# [TASK BRIEF]
Look through the entries below and count the lines with the word "height" in them; give only the number.

# [THE INPUT]
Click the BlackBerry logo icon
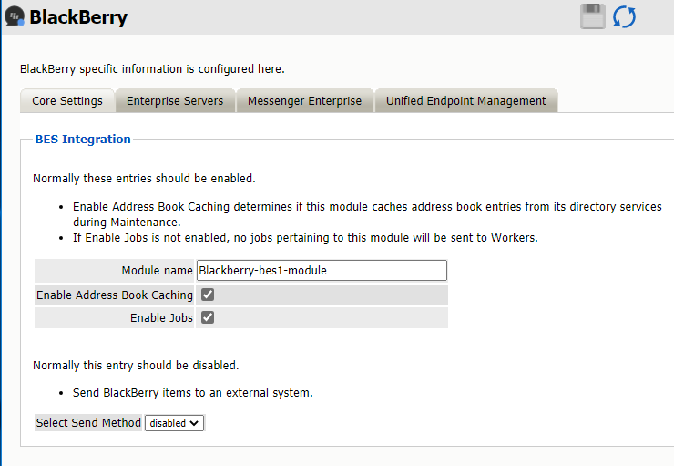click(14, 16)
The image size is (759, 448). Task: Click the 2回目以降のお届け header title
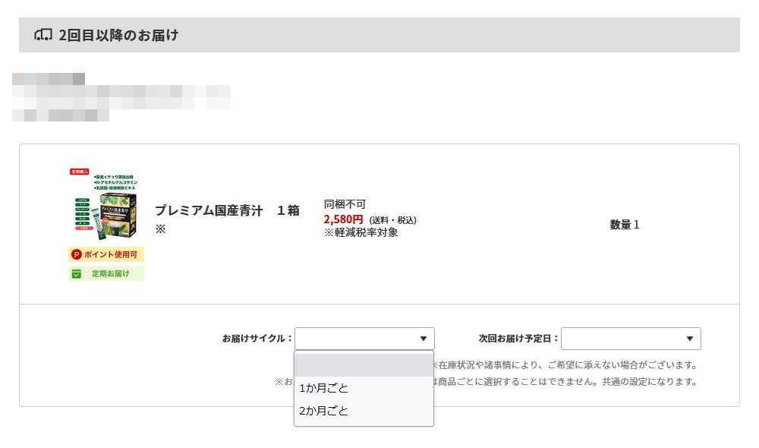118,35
--
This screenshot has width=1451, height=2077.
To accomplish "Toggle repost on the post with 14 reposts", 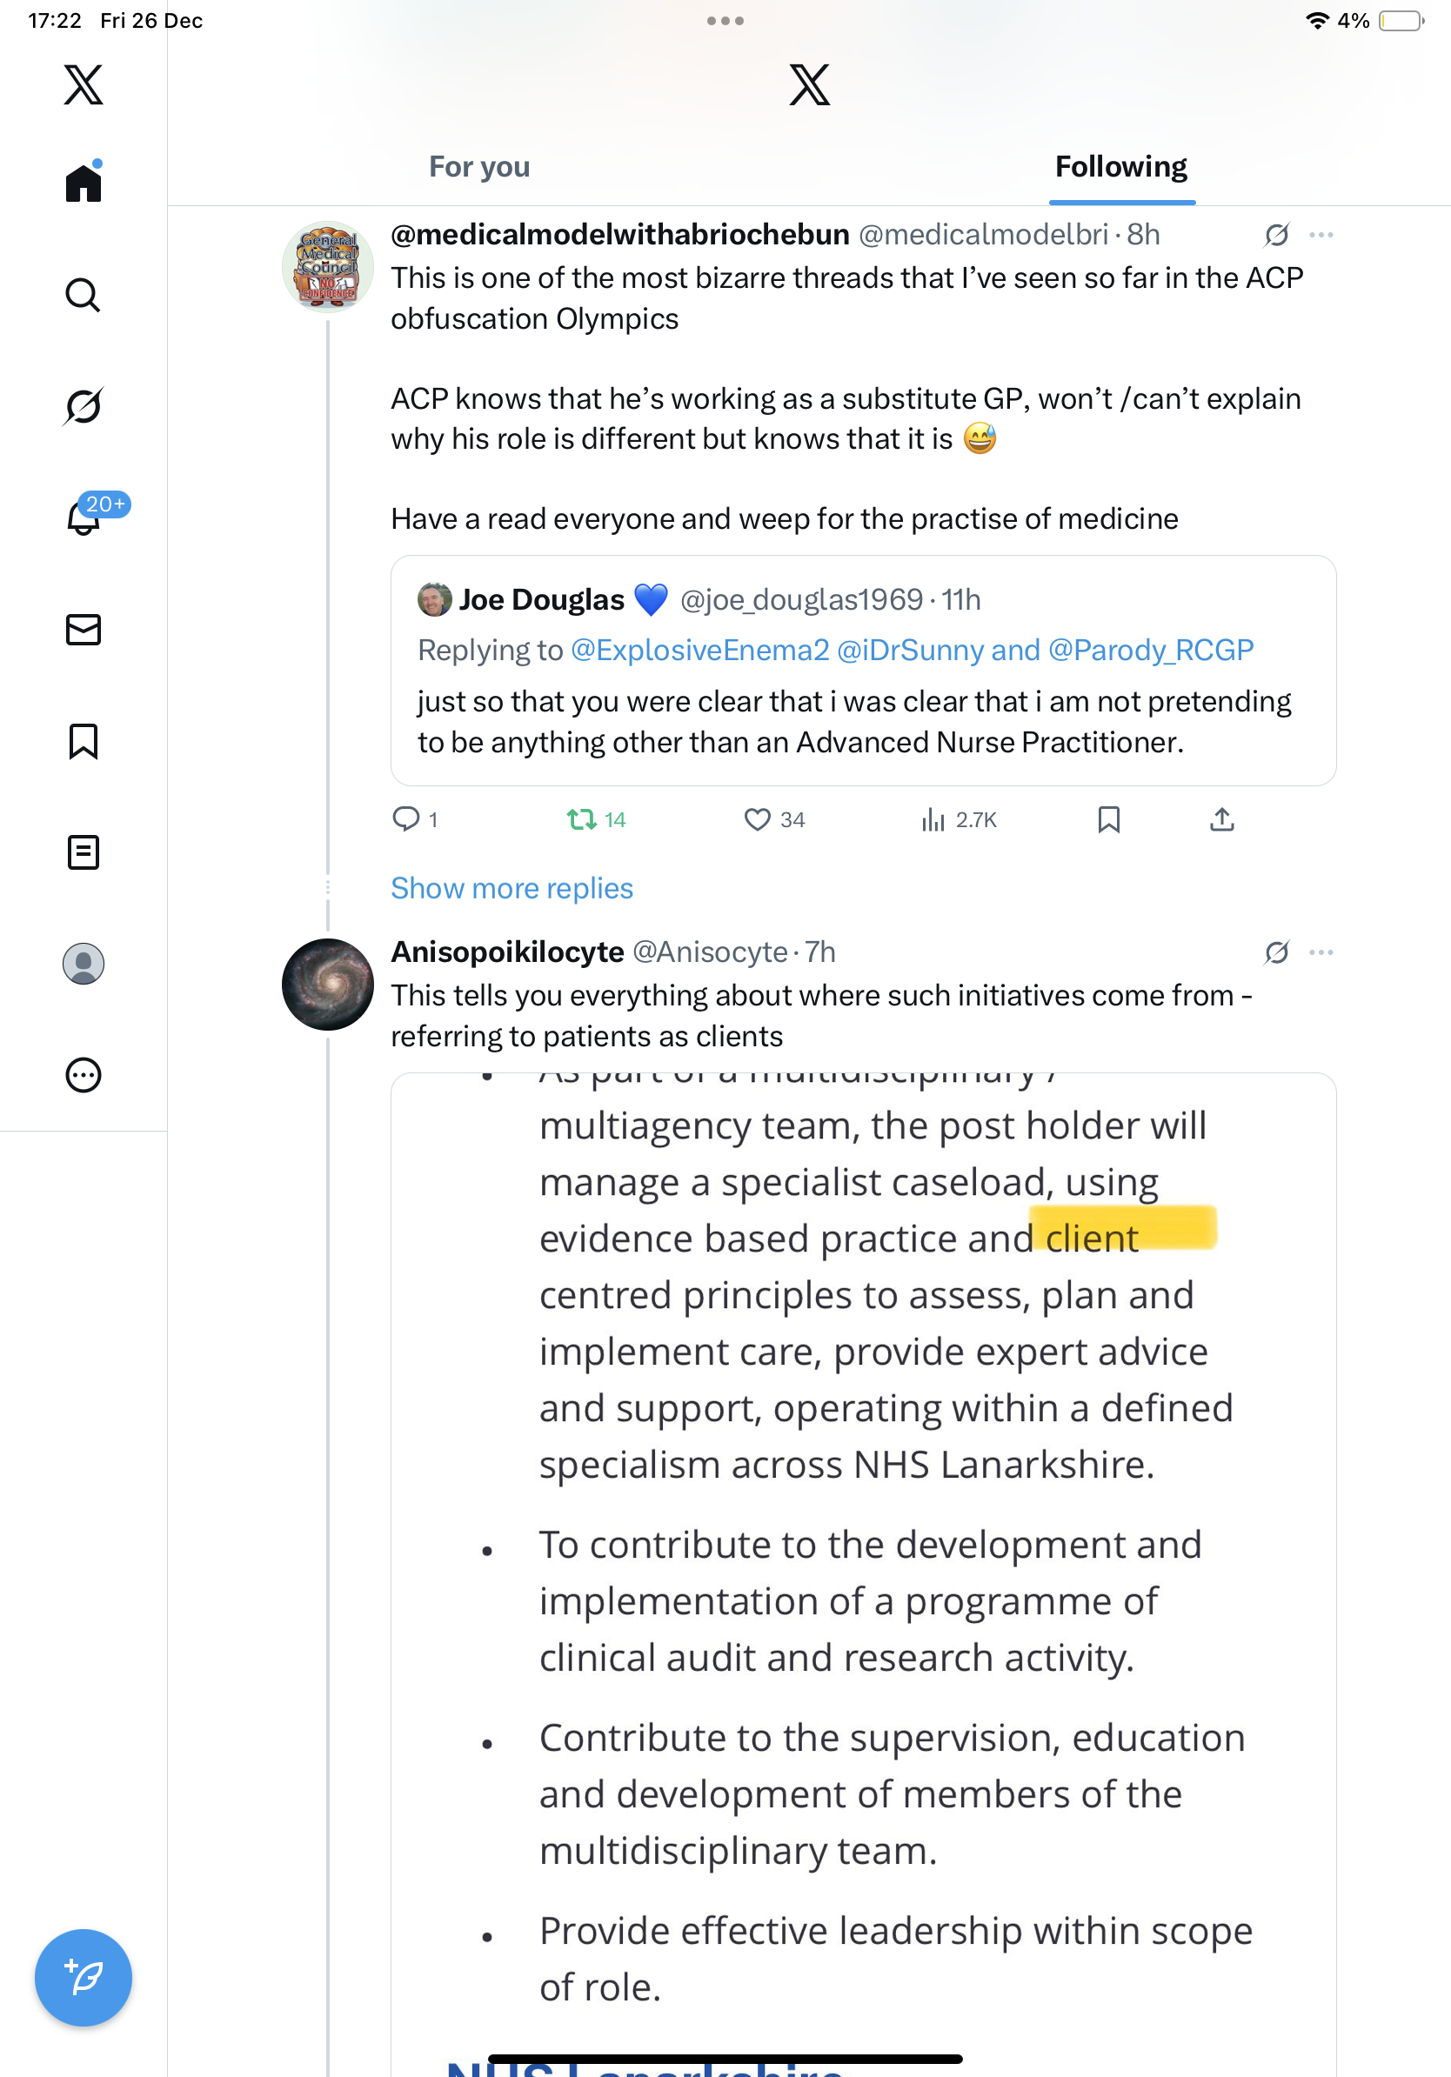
* * *
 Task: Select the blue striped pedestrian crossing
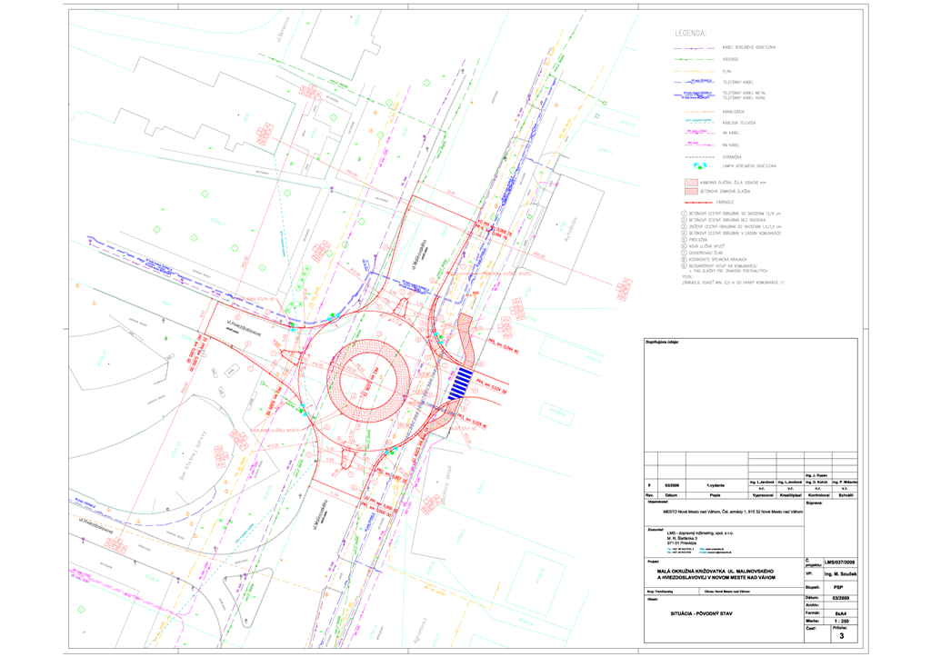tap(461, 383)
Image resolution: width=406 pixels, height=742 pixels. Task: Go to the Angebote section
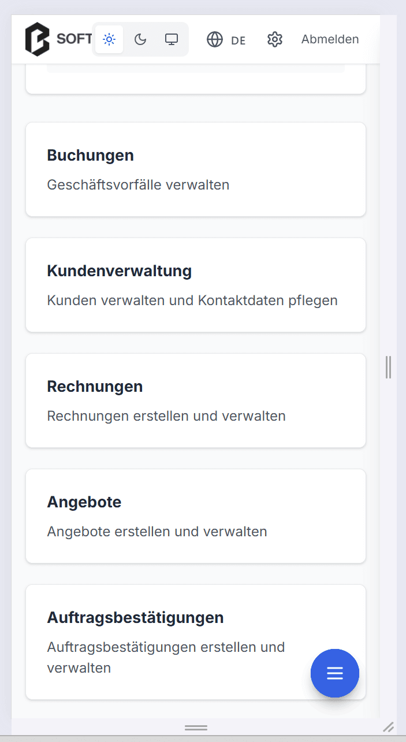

# [RESPONSE TO THIS EXERCISE]
2